**Required tasks**
1. Summarize the blog post in two sentences.
2. Repeat word for word the stretch of the blog post from "So I’ve finally" through "of the article.".

**Text passage**
So I’ve finally just got around to reading John Ioannidis’ article in PLoS Medicine, “Why Most Published Research Findings Are False”. I’m a little surprised to see it hinges on a concept which I was taught scant weeks ago, positive predictive value. That article might be jibberish to somebody without a background in biochemistry, statistics or epidemiology, but I think it’s really important for anybody with an interest in science, particularly health science / fitness / nutrition, to understand. For simplicity I’m not going to adress bias or effect sizes, but Ioannidis explains their effects well nearer to the bottom of the article.
When studies are being designed, researchers accept that there is a possibility they will interpret their data to mean their hypothesis is true when it’s actually false (a false positive), or false when it’s actually true (a false negative). The standard in health research is to design studies in such a way that the probability of false negatives is either 10% or 20%, and that of false positives is less than 5% (and ideally less than 1% – these are the biologist’s beloved p<0.05 and p<0.01). Lowering the probability of one of these events increases the likelihood of the other for reasons which are slightly too fiddly to explain here, but keeping false positives below 5% is always regarded as more important. Consequently, a great deal of studies in underfunded fields like exercise physiology are designed in a way that far more than 20% of results will be false negatives, because lowering this proportion requires greater numbers of participants than funding can be obtained for. By extension, a great number of true positives are “lost”.
Let’s say I’m going to spend a long and illustrious career in epidemiology. Let’s say I’m going to do 1,000 studies to see whether individual things make you healthier, but that only 10% of those things really work. Particular vitamin supplements, for instance. Let’s say I always have enough funding to keep my chances of false negatives to 20%, and false positives to <5%.

**Stored data entries**
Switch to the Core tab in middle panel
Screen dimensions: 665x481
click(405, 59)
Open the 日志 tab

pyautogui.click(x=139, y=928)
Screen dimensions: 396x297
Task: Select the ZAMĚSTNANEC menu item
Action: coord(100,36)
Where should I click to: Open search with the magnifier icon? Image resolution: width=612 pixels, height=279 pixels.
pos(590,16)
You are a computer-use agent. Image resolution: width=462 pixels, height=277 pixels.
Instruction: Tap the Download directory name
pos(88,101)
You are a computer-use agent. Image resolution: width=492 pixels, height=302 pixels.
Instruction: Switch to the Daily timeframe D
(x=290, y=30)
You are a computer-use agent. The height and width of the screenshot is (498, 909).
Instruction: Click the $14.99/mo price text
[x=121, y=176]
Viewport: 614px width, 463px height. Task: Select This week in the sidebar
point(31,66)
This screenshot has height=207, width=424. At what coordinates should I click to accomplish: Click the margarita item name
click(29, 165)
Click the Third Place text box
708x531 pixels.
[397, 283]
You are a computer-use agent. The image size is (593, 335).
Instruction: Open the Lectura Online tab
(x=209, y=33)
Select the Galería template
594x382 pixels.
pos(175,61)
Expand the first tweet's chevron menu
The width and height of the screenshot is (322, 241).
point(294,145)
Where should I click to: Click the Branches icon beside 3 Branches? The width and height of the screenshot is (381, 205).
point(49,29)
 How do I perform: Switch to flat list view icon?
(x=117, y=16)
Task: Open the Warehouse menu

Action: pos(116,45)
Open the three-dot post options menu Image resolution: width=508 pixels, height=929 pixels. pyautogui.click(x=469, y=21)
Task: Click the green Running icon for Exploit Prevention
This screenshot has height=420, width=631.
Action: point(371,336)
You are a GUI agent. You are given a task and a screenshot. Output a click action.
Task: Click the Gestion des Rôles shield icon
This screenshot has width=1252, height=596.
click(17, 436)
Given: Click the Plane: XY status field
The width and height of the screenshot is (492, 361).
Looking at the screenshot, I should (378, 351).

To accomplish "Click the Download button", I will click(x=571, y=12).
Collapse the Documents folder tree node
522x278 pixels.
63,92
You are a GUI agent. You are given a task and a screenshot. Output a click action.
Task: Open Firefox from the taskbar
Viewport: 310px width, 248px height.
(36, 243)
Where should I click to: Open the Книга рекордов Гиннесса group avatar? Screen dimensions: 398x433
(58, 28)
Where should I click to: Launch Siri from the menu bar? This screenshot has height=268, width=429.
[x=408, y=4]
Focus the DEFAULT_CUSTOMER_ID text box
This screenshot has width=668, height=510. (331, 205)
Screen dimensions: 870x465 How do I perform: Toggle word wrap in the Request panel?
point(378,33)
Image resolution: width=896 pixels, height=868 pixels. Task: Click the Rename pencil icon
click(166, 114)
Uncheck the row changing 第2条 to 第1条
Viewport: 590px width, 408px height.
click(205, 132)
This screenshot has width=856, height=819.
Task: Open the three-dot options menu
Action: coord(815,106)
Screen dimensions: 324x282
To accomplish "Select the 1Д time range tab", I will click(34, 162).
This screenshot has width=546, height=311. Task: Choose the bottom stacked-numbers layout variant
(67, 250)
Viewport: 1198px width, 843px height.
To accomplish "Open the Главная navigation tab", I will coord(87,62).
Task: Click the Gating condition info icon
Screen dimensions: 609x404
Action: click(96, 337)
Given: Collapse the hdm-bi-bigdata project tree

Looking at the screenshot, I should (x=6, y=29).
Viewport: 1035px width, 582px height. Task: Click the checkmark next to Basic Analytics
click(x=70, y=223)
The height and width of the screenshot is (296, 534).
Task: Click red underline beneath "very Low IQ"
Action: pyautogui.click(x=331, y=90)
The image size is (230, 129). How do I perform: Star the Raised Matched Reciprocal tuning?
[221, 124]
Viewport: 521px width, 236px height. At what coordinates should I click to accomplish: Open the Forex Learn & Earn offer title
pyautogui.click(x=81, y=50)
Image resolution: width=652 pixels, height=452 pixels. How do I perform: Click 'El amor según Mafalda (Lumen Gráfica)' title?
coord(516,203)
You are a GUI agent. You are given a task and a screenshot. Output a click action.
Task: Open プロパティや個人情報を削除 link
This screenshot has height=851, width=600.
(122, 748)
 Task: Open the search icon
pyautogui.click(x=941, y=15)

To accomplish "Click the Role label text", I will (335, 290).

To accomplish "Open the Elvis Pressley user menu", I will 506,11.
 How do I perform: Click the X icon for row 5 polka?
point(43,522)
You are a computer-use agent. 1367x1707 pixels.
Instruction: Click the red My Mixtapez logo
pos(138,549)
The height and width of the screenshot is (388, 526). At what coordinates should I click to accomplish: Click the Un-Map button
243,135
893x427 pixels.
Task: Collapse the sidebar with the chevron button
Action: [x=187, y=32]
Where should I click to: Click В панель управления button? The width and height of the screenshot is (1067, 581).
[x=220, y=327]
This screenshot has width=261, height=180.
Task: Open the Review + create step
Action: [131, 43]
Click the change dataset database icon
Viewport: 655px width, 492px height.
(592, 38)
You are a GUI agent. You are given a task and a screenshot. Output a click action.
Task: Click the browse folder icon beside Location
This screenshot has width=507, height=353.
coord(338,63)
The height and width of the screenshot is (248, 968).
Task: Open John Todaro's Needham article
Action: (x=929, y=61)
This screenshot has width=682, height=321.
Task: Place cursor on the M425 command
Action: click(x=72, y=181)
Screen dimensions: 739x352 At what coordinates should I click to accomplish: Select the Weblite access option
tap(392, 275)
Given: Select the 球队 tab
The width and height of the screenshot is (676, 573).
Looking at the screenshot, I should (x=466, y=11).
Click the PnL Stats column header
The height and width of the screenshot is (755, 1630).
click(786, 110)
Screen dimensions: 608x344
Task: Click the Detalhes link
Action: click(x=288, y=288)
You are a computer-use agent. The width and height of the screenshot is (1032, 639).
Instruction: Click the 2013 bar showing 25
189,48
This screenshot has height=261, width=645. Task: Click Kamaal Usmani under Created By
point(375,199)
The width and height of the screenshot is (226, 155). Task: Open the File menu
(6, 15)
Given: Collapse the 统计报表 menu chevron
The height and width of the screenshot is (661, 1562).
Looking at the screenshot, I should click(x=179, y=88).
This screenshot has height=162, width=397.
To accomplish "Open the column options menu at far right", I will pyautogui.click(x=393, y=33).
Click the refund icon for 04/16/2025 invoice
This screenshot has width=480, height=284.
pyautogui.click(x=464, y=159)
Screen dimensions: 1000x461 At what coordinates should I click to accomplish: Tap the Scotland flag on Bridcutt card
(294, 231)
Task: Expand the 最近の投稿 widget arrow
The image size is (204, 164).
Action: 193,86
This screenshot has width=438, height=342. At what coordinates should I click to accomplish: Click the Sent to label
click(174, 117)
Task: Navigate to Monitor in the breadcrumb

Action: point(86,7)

**Task-by-task solutions**
1. After reading John Ioannidis' PLoS Medicine article "Why Most Published Research Findings Are False," the writer notes that it hinges on positive predictive value and explains that health studies are designed to keep false negatives at 10% or 20% and false positives below 5%, though underfunded fields like exercise physiology often exceed 20% false negatives. The writer then sets up a hypothetical epidemiology career of 1,000 studies in which only 10% of the things tested really work.

2.
So I’ve finally just got around to reading John Ioannidis’ article in PLoS Medicine, “Why Most Published Research Findings Are False”. I’m a little surprised to see it hinges on a concept which I was taught scant weeks ago, positive predictive value. That article might be jibberish to somebody without a background in biochemistry, statistics or epidemiology, but I think it’s really important for anybody with an interest in science, particularly health science / fitness / nutrition, to understand. For simplicity I’m not going to adress bias or effect sizes, but Ioannidis explains their effects well nearer to the bottom of the article.